EXERCISE OBJECTIVE> Extract each line of the data below that contains the string "width".

----

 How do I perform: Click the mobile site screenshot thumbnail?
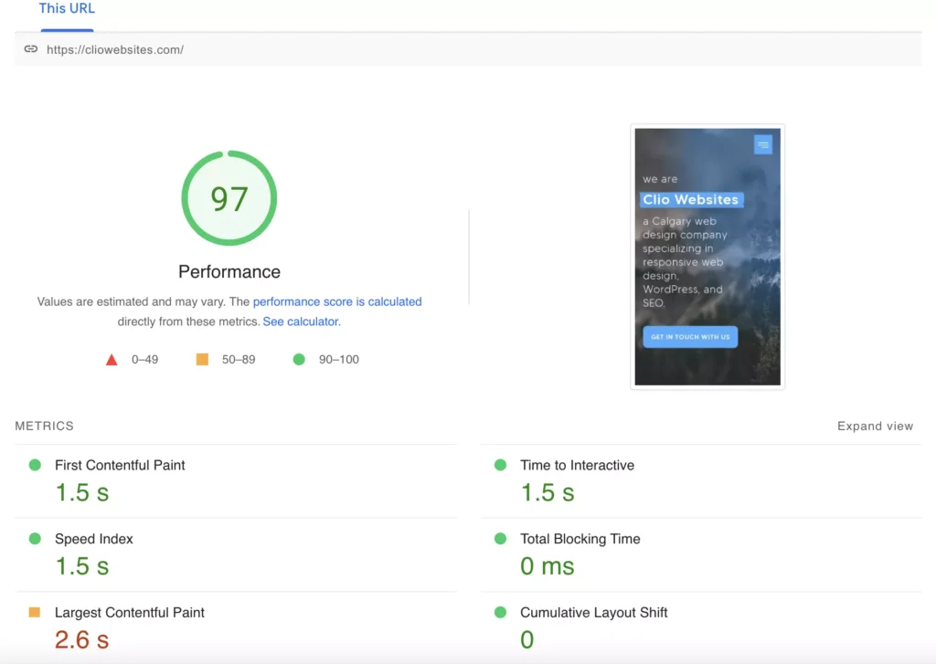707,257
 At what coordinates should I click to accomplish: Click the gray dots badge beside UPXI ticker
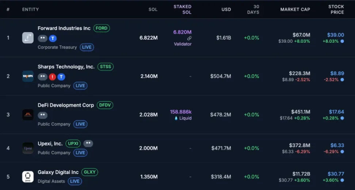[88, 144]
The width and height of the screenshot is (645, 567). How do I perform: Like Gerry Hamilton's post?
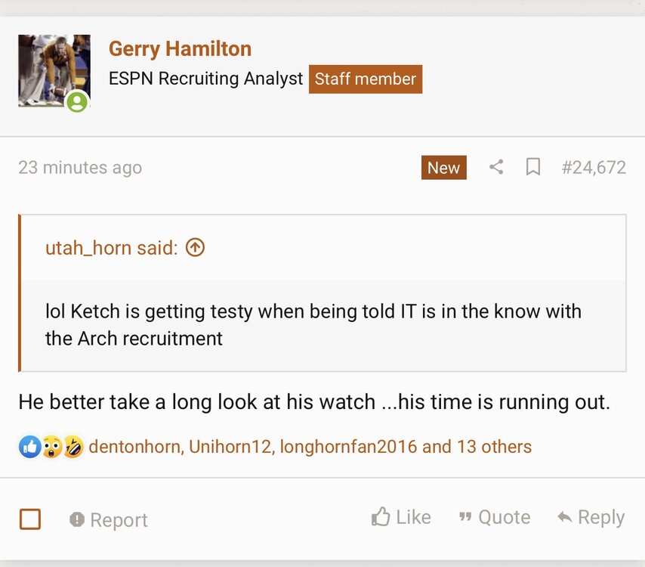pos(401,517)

----

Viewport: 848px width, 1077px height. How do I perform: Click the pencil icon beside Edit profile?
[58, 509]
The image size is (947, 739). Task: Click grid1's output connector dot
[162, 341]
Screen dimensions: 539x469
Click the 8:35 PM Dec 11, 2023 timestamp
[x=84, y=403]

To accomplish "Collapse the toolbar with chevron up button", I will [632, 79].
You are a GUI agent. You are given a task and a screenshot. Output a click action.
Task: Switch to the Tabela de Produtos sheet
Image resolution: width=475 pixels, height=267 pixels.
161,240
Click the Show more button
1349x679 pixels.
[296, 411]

----

WRITTEN RESPONSE>
The width and height of the screenshot is (645, 567). How do I perform: Like Gerry Hamilton's post?
Viewport: 848px width, 1077px height. How do I perform: Click the pencil icon beside Edit profile?
Image resolution: width=475 pixels, height=267 pixels.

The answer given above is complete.